Thursday, July 8th, 2010

New Dawn
By Jan Eastgate
July 8, 2010

Imagine being a parent taking your 10-year-old daughter to the doctor where she gasps for air and suddenly dies in your arms. You are informed afterwards that a toxic dose of prescribed medication caused her death.

Imagine leaving your house to have lunch with friends, while your husband and 11-year-old daughter are happily cuddled together watching your daughter’s favourite TV show Animal Planet. You return home hours later, walk upstairs to her bedroom and find her hanging from the valence of her bed.

Imagine your teenage son is prescribed a medicine because a teacher said he needs it to curb his disruptive behaviour. Months later he is diagnosed with severe diabetes – a known but covered up side effect by the makers of the medicine. He dies shortly afterwards from complications.

These are not isolated incidents. They are representative of those thousands of children and adolescents who died while taking prescribed psychotropic (mind-altering) drugs in the United States. In the above cases, the drugs were prescribed to treat anxiety experienced while sitting for exams or for so-called “Attention Deficit Hyperactivity Disorder” (ADHD), the symptoms of which include fidgeting, losing your pencils, not sitting still, running about or excessively climbing, and butting into other’s conversations.

Australian Child Deaths

An estimated 1,900 Australians under the age of 19 have died while on antidepressants and antipsychotics. More than 30,700 under 18-year-olds were prescribed antidepressants in 2007-2008, including 550 aged 5 and under. Side effects include hallucinations, hostility, psychosis and suicide.

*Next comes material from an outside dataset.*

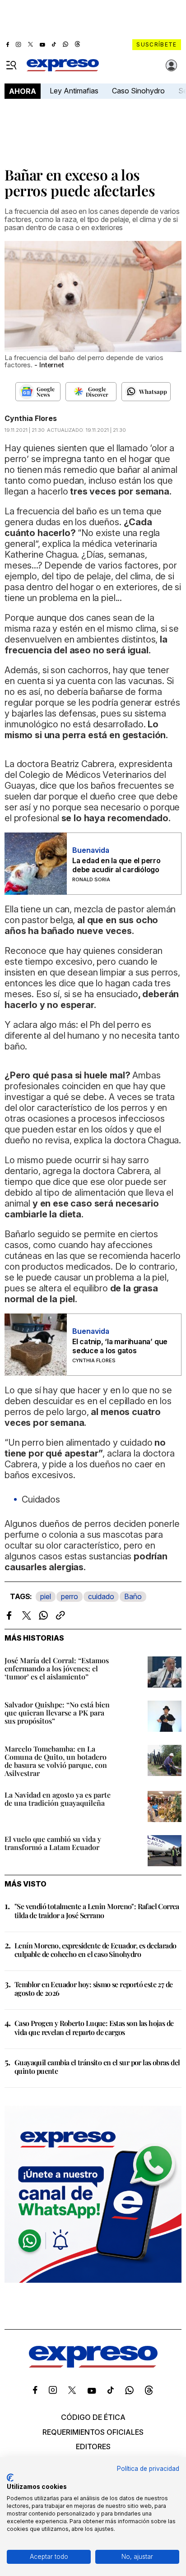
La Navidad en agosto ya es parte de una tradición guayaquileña (58, 1799)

During the same period, more than 9,300 children under 18 – some as young as one – were prescribed antipsychotics, costing the government $3.4 million. Of the 477 deaths reported to the Australian Therapeutic Goods Administration (TGA) linked to antipsychotics, 15 were for ages 0 to 19, including intrauterine deaths. Experts estimate only 1 percent of Adverse Drug Reactions (ADRs) are reported to the TGA, so deaths could be as high as 1,500.

Common side effects of antipsychotics include excessive weight gain, life-threatening diabetes, and an irreversible neurological effect called Tardive Dyskinesia that manifests in uncontrollable twitching of the muscles and extremities and tongue movements. Another adverse effect, Neuroleptic malignant syndrome (NMS) can cause sudden death.1 Statistics the Citizens Commission on Human Rights obtained from the TGA in 2009 revealed 14 incidents of 10 to 19 year olds experiencing NMS were reported to it.

The psychiatric drug abuse of young Australians prompted one Western Australian MP recently to call for a national inquiry into the use of psychotropic drugs in children. To date, the federal government has yet to act.

Instead, it has potentially exacerbated the situation, handing over more than one hundred million taxpayer dollars to Patrick McGorry, Professor of Youth Mental Health at the University of Melbourne, Executive Director of ORYGEN Research Centre, and founder of the youth mental health centre chain, headspace.